Vor ein paar Wochen berichteten Einzelhändler, dass die Menschen zwar wieder stärker in die Städte kommen, aber trotzdem nur wenige ihren Fuß in die Geschäfte setzten. Der neueste Corona Consumer Check des IFH Köln zeigt, dass dies sich mittlerweile geändert hat und die Konsumenten auch die Fachgeschäfte wieder aufsuchen. 
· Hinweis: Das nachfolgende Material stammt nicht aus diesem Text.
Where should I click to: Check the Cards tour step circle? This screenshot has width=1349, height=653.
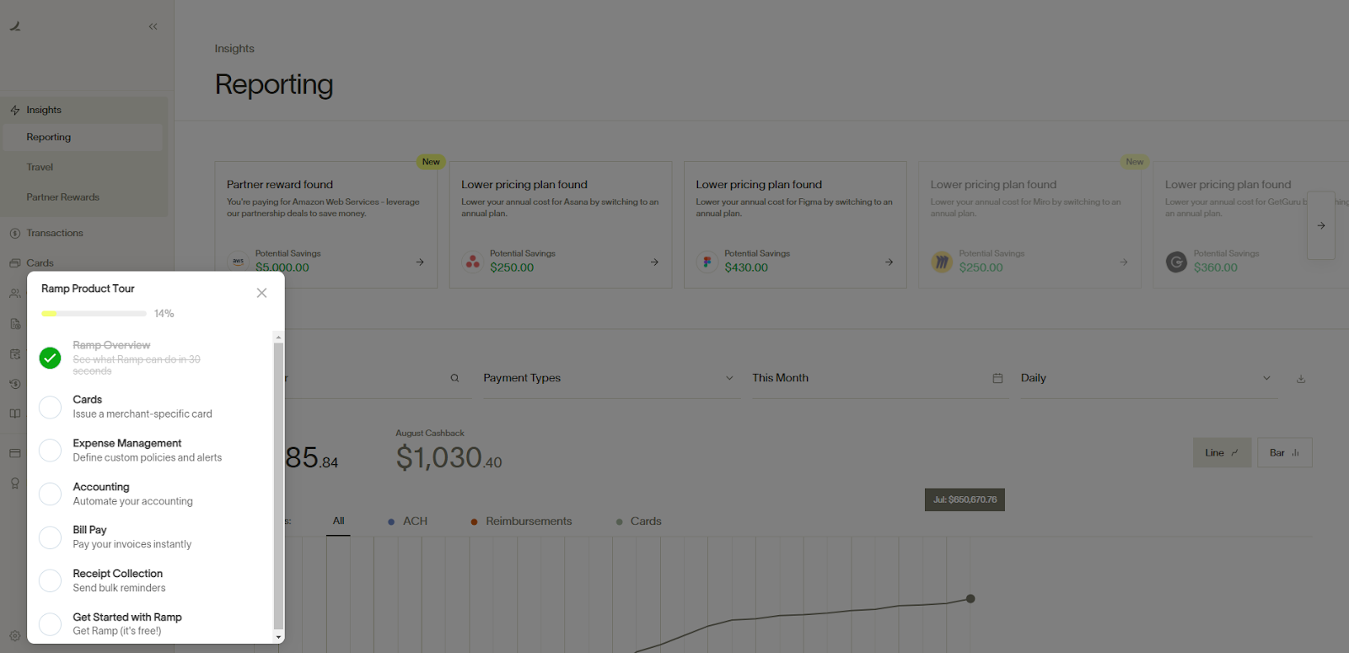pyautogui.click(x=51, y=407)
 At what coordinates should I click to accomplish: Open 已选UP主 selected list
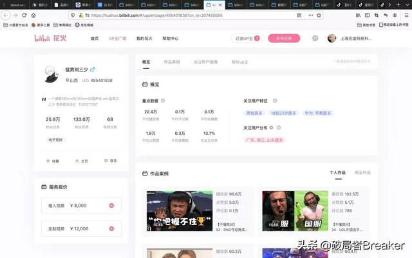pos(247,38)
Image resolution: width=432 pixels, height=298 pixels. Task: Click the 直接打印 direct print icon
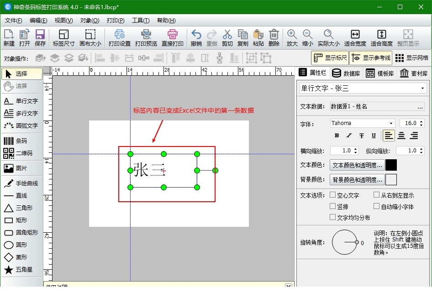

Der neueste Corona Consumer Check weist aus, dass sich die Bevölkerung in Sachen Shopping an die neuen Herausforderungen zu gewöhnen scheint. Die Geschäfte wurden nach Aussagen der Befragten wieder häufiger als vor ein paar Wochen aufgesucht. Dabei profitieren gemäß Interviews auch jene innerstädtischen Handelssortimente, die zuvor besonders gelitten haben. In eine ähnliche Richtung zeigt das Antwortverhalten rund um das Shopping mit Maske. Zwar sind immer noch 4 von 10 Personen der Meinung, dass die Maske die Kauflust minimiert, positiv ist jedoch, dass dies gegenüber der letzten Erhebung mittlerweile 10% weniger der Befragten sagen. Auch der Indikator für den konkreten Einkauf vor Ort verbesserte sich. Die Mehrheit der Konsumentinnen und Konsumenten (70 %) sucht stationäre Geschäfte im Rahmen der konkreten Suche nach einem Produkt auf. Gleichzeitig nimmt die Lust am ziellosen Bummeln wieder zu: Während Anfang Mai nur 21 Prozent Lust auf Shoppen und Stöbern hatten, bejahen aktuell bereits 29 Prozent diese Frage. Die Mehrwertsteuersenkung hat dagegen nur bei 11 Prozent der Konsument*innen dazu geführt, Geschäfte zu besuchen. Und: 87 Prozent der Befragten haben in dem besuchten Geschäft auch etwas gekauft.. Die Hoffnung auf ein gutes Weihnachtsgeschäft ist also in Sicht – wären da nicht die steigenden Infektionszahlen, welche die wieder erwachte Kauflust rasch eindämmen können.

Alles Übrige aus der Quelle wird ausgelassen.